No, I have no degrees from OU. I have one from UCO, and am now pursuing a J.D. at OCU. Attending the University of Oklahoma was never something I got around to. I guess that you can count me among the 'white trash' contingent who never attended OU...

I was raised on a steady diet of OU football. My father has two degrees from there, and he took me to every game for several years as a child. For what it's worth, I also keep track of the UCO football team (who is piddling along at 1-2) and attend those games when I can get away for them.

As for Oklahoma State? I have no connection other than that one of my younger brothers is an alumnus. I've gone down there for fraternity related stuff (partying, etc.), but I've never really followed their athletics.
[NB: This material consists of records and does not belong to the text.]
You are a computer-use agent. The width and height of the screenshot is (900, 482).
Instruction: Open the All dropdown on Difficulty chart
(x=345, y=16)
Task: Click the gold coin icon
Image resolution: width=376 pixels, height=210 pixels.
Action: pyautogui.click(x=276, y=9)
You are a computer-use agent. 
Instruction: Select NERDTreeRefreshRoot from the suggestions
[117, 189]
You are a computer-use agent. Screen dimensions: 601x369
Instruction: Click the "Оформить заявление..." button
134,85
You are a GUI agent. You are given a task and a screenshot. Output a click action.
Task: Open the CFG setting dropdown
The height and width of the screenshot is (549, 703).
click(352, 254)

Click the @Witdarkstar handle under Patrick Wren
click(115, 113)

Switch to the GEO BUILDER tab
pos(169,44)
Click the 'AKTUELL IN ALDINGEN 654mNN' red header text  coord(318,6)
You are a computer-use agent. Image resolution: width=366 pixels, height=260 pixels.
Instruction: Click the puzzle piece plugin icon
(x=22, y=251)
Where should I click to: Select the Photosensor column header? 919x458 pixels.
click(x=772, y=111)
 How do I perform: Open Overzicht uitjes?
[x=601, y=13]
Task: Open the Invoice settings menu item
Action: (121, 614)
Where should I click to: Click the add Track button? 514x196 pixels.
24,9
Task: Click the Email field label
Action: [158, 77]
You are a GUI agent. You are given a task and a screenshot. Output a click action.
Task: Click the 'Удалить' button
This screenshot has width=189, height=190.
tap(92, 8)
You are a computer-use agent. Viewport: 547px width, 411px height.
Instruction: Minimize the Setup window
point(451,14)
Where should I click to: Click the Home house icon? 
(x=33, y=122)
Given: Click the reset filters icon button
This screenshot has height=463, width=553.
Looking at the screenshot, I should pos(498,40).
I can say I pull for Oklahoma State in their athletics and academics. They represent this state well an a national level with their stunningly high number of NCAA and Big XII championships in non-football sports. They are also an excellent school as far as academics go. My hat is off to them.

My relationship with the schools and their teams is just vastly different. I, like many OU fans have established my relationship with their athletic program through means which I consider to be just as valid as having the OU sheepskin on my wall. It could have just as easily been Oklahoma State, but my father didn't go there, and he didn't take me to those games.